* About this task
Both the line below containing "You are a GUI" and the line containing "He Kept His", along with every line between them, should be repeated exactly; no other line belongs in the answer.

* The data

== Segment start ==

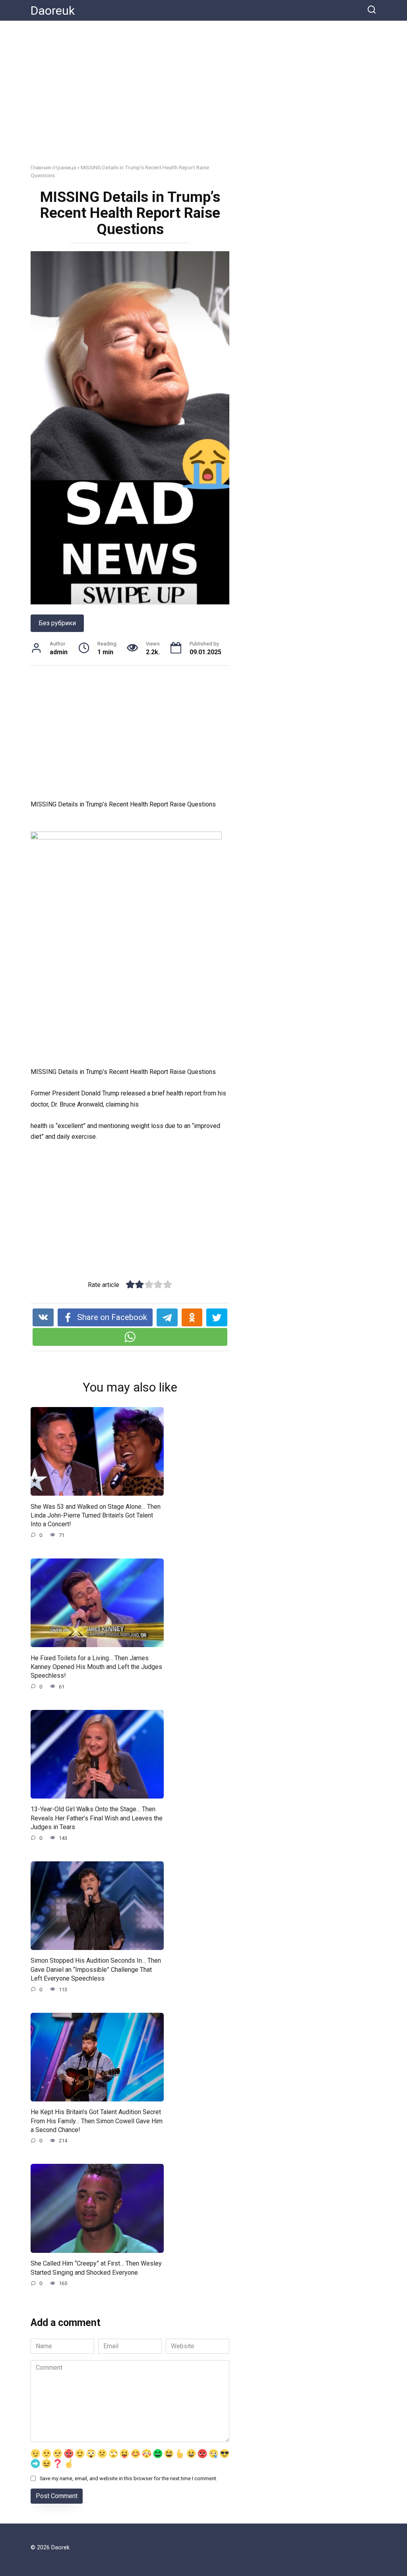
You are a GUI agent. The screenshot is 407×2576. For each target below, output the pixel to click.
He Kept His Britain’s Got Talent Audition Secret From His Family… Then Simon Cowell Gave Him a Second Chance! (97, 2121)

== Segment end ==
== Segment start ==

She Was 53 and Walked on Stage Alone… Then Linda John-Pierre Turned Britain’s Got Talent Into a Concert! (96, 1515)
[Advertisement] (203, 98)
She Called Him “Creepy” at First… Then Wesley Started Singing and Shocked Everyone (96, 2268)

== Segment end ==

* Expected answer
You are a GUI agent. The screenshot is 407×2576. For each target below, output the pixel to click.
He Kept His Britain’s Got Talent Audition Secret From His Family… Then Simon Cowell Gave Him a Second Chance! (97, 2121)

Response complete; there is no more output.